| Stated goal 1 |
Say whether each statement agrees with the passage on Agnes below, answering yes or no and quoting the words that decide it: (a) The women reach New York City in December 1867. (b) George D. McKee dies in 1875. (c) Agnes is listed on the 1880 census.
| Stated goal 2 |
Repeat word for word the part of the passage on Agnes below, starting at "Agnes, her daughter, and" and ending at "her late sixties.".

| Document section |
──────────
Agnes is fleeing rapidly deteriorating conditions in County Cheshire, England. As the Civil War rages in the United States, cotton shipments stop, unemployment in Cheshire’s cotton mills soars, and the specter of hunger looms. Early in 1867, the food riots start in Cheshire.

 

In an effort to move people out of County Cheshire, the English government begins paying for overseas passages in an effort to move people out of the County Cheshire area. I don’t know how Agnes pays for her passage but go she does. An elderly Agnes follows the path blazed by her father and siblings all those years ago. She boards the Helvetia and sails for an unknown land and an uncertain future.

 

The women land in New York City 30 December 1867. Agnes, Mary Jane, and the two young girls must find their way through Castle Garden. Immigrants can stay at Castle Gardens if they have no other accommodations. Many immigrants do and describe parts of Castle Garden being covered with maps. They explain that agents list your options for going west and tell you the costs. Immigrants also describe the high walls that prevent the predators of New York from gaining access to unsuspecting immigrants with an eye toward stripping them of anything of value. The scene must have been dizzying for a woman of 61 with her daughter and granddaughters in tow.

 

The next time we find these women, they are in Randolph County, Illinois. About three month’s after the women arrive, Agnes’ daughter marries her first cousin—George D. McKee. And for a time, George offers them love and safety, but it is short lived. George’s health begins to fail as a result of his service in the Civil War. He dies suddenly on 16 January 1870.

 

Agnes, her daughter, and grandchildren are again adrift. The 1870 census shows them living in Galum, Perry County, Illinois—one county over from the McKee family in Randolph County. They are living on George’s farm, most likely in relative poverty. By this time, Agnes is in her late sixties.

 

Agnes does not appear on the 1880 census. She appears to die between 1870 and 1880…a stranger in a strange land. I’ve found no record of Agnes’ death or burial. She is perhaps buried on the Galum farm where she lived or perhaps with her father Alexander on land owned by her brother Joseph McKee.
──────────
| Data lines |
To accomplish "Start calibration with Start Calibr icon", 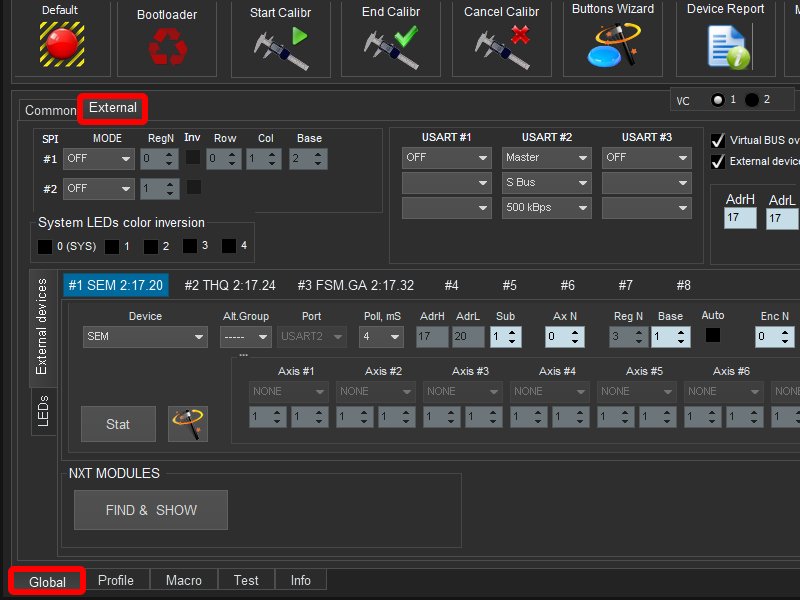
──────────
| Exercise output 1 |
(a) Yes: "The women land in New York City 30 December 1867."
(b) No: "He dies suddenly on 16 January 1870."
(c) No: "Agnes does not appear on the 1880 census."

| Exercise output 2 |
Agnes, her daughter, and grandchildren are again adrift. The 1870 census shows them living in Galum, Perry County, Illinois—one county over from the McKee family in Randolph County. They are living on George’s farm, most likely in relative poverty. By this time, Agnes is in her late sixties.